また、電気自動車を活用した地域内交通(みなとバス)も11月から本格運行を開始し、本格的な実証がスタートしました。
左側より 湊地区地域活性化協議会 会長 小檜山様
関西ブロードバンド株式会社 代表取締役 三須様
富士通株式会社 会津支店長 日高様
会津若松市長 室井照平
今後は湊地区全域へ機器の設置を進めながら、機能の拡張を進めていく予定です。
EST交通環境大賞を受賞しました
このたび、本市湊地区において湊地区地域活性化協議会と会津若松市が連携・協働するこの取り組みが、第10回 EST交通環境大賞の大賞(環境大臣賞)を受賞することとなりました。
EST交通環境大賞は、ESTの更なる普及のために、地域の交通環境対策に関する取組み事例を発掘し、優れた取組みの功績や努力を表彰するとともに、その取組みを広く紹介し、普及を図るために平成21年度に創設されたものであり、今回は応募のあった18件の中から、EST普及推進委員会における審査を経て決定されました。
- EST普及推進事業とは
環境的に持続可能な交通(EST:Environmentally Sustainable Transport)、すなわち長期的視野に立って交通・環境政策を策定・実施する取組みは、運輸部門が地球・地域環境に及ぼす負荷の削減、とりわけ脱温暖化社会を目指した温室効果ガスの長期的・継続的な排出削減を目指すものであり、短期的には、京都議定書遵守のために政府が掲げる2010年度の温室効果ガス削減目標の達成を目指しています。
- 受賞理由(第10回 EST交通環境大賞審査結果より抜粋)
人口減少を背景としたコミュニティの維持や高齢者の移動の確保等の地域課題に、市、協議会、関係者が連携して取り組みつつ、再生可能エネルギーの地産地消とCO2削減に繋がる運行を目指し、電気自動車が中山間地域の低炭素化と地域の活力維持に貢献している点を高く評価した。電気自動車を効率的に運行するためにICTを活用しつつ、農産物の貨客混載等にも取り組む点も評価できる。

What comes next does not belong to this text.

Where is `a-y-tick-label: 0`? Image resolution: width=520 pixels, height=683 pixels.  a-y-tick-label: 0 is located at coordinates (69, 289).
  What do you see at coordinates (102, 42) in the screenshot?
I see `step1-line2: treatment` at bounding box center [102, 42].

湊地区での取組は、今後、交通分野の地域循環共生圏を検討する上で重要であり、近年増加している中山間地域の課題解決に向けて参考となることから、大賞を授賞することとした。
環境的に持続可能な交通(EST)ポータルサイト(外部サイト)
関係機関との連携や支援による取り組み
この事業は、地域住民の皆様や関係する機関・団体など、様々な関係機関との連携や支援により取り組まれています。
- 湊地区地域活性化協議会(令和元年度より「みんなと湊まちづくりネットワーク」に改名)
湊地区では、、少子高齢化、人口減少が加速する中、地域活動の維持が困難になりつつあります。このような状況に対し、地域の課題を解決するために、地域住民自らが考え、実践することにより地域づくりを推進することを目的に湊地区地域活性化協議会が設立され、この実証事業を含めて、様々な取り組みが進められています。
- 日産自動車株式会社
日産自動車株式会社では、まちづくりの取り組みなどに電気自動車を貸し出す事業を行っており、この実証の取り組みに「e-NV200」を1台、3年間無償で貸与いただきました(令和2年2月で貸与終了)。貸与いただいた電気自動車は、環境に配慮しながら地域内交通の車両として活躍しています。
- コスモエコ・パワー株式会社(会津若松ウィンドファーム)
コスモエコ・パワー株式会社では、せあぶり山に設置する風力発電所「会津若松ウィンドファーム」において発電した電力の一部を、地域貢献のために、湊地区に設置する急速充電施設で無償で充電できるようにしています(4~11月まで)。実証で運行する電気自動車は、この電力を活用させて頂くことで、ランニングコストを抑えるとともに、環境に配慮した運行を行うことができています。